* TO BE DONE *
1. In the passage on Lockhart's early career, what post did the civil service examination lead to?
2. Carry on the account of Lockhart's early career, starting after its last sentence.

After having frowned upon English universities he finished his education in France and Germany, and then went to Malaya as a rubber planter. There he was defeated by the fever and soon sought new vigor in the Canadian Rockies. Refreshed by his stay in North America, he returned to London where he passed a civil service examination which led to his appointment as his Majesty's vice-consul at Moscow. This was Indeed a minor post in tranquil 1912. Today the author recalls how pleasing Russia was to him with its carefree days when many a morning he saw the dawn break over the old Kremlin after a gay night in Moscow. His happy-go-lucky spirit was held in check for a time after he married an Australian girl. Rumors were soon heard, however, of his goings-on with a Russian Jewess. This tale reached his ambassador and Lockhart returned to England "for a rest."

* DATASET EXCERPT *
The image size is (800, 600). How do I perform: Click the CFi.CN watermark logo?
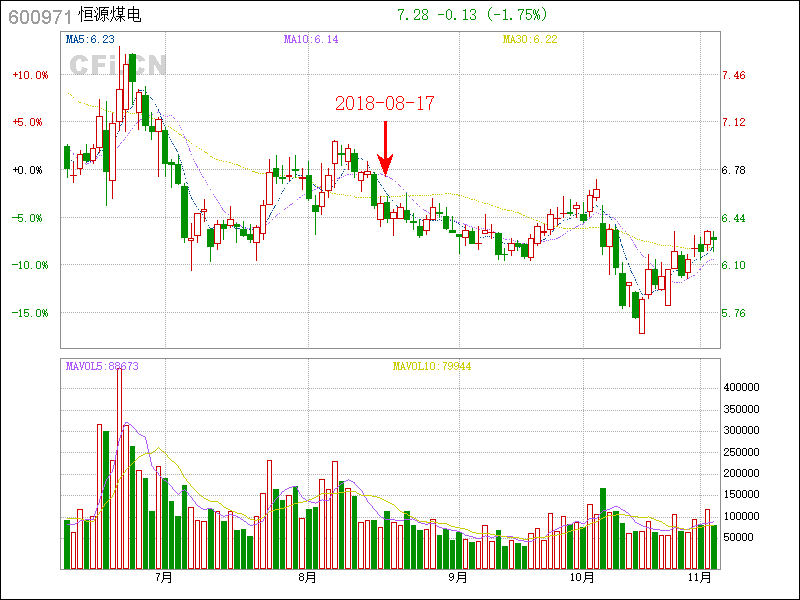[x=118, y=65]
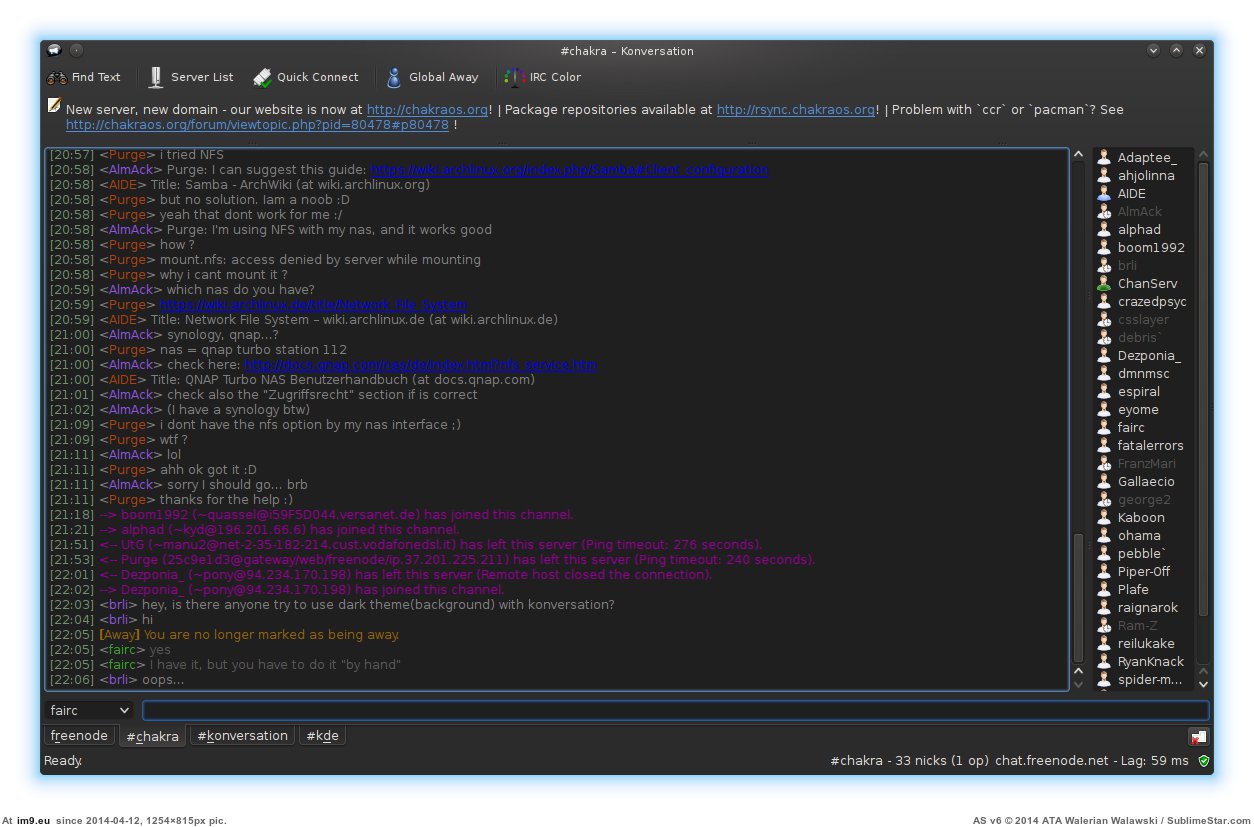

* ANSWERS TO EACH TASK *
1. His Majesty's vice-consul at Moscow.

2.
His articles that appeared in London told of the situation in pre-Revolutionary Russia and described the tactics of Kerensky who was his friend and intimate. These caught the eye of Lloyd George, then Prime Minister. Although appalled with the youth of Lockhart, the head of the British government decided to send him to affect a contact with Lenin and Trotsky in non-official capacity. One also finds a pleasing irony in the pictures of God-fearing Arthur Henderson, Lord Robert Cecil thinking that Trotsky was a German officer in disguise, and a dozen others.
Swiftly the stage shifts again to Moscow. In his new capacity the gay young man saw and met Lenin for the first time and the following quotation is his vivid impression of the Red leader: "There was nothing in his personal appearance to suggest even faintly a resemblance to the super-man. Short of stature, rather plump, with a short, thick neck, broad shoulders, round, red face, high intellectual forehead, nose slightly turned up, brownish moustache, and short, stubby beard, he looked more at first glance like a provincial grocer than a leader of men." Later when the Agent knew Lenin better, he was impressed by the man's will-power, his relentless determination, his lack of emotion. Lockhart found that Lenin was not to be moved by any appeal to his vanity. Trotsky seemed to be the very antithesis of the leader for: "Trotsky's vanity could be played upon with some success."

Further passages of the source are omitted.